**Data extract**:
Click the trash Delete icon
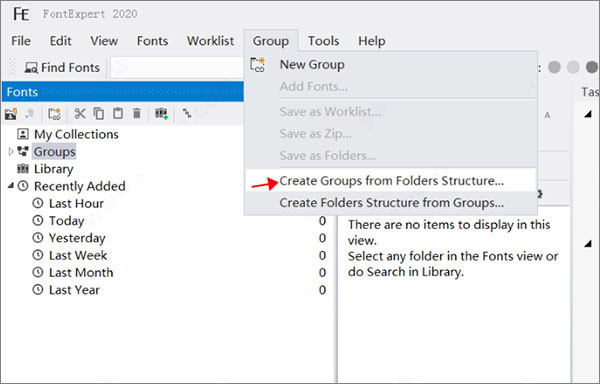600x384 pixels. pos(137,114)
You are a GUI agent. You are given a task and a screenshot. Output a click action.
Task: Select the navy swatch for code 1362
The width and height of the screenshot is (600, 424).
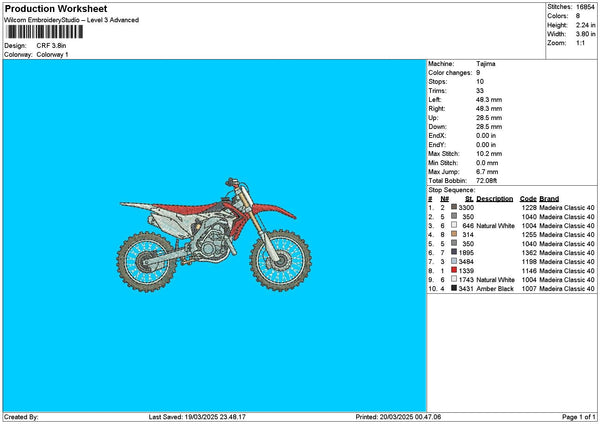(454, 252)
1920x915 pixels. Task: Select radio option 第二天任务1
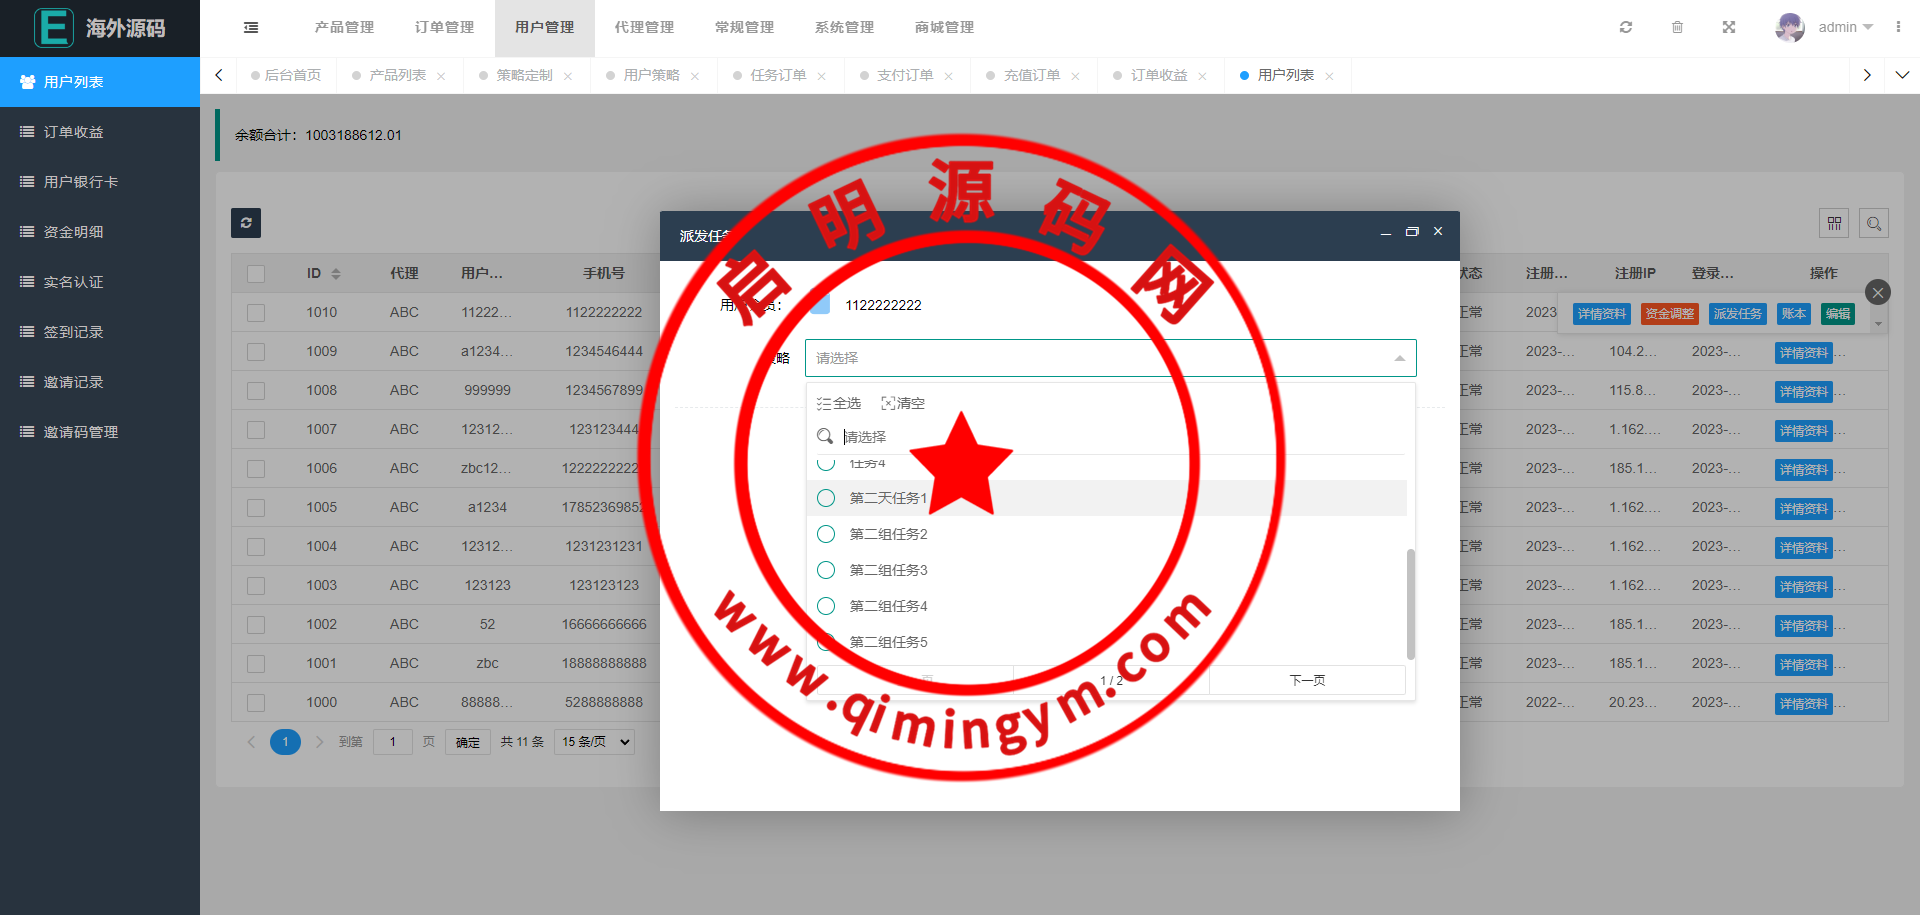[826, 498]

--

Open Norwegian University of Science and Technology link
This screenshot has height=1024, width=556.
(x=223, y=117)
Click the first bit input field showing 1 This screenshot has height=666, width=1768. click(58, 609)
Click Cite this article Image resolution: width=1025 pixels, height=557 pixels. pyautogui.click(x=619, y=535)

--

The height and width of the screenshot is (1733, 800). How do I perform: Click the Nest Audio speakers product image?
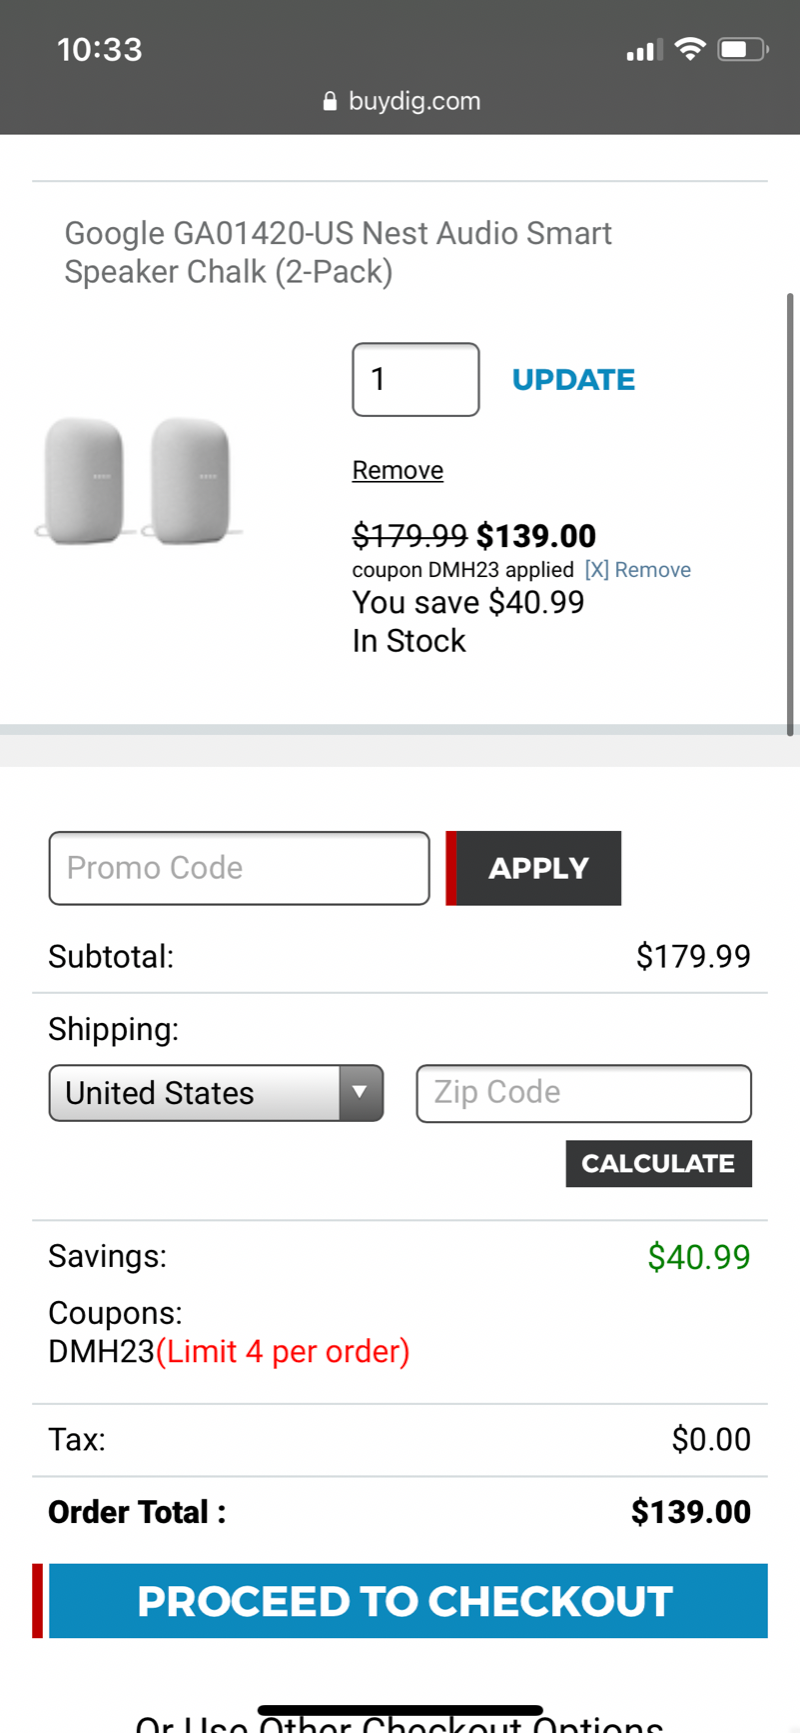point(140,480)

**Work to complete**:
In the listing above, find the line holding "This screenshot has height=1024, width=556." and the line holding "Click Cite this", then output those two lines and every line between them exactly.

**Solution to this exercise**:
This screenshot has height=1024, width=556.
(x=223, y=117)
Click the first bit input field showing 1 This screenshot has height=666, width=1768. click(58, 609)
Click Cite this article Image resolution: width=1025 pixels, height=557 pixels. pyautogui.click(x=619, y=535)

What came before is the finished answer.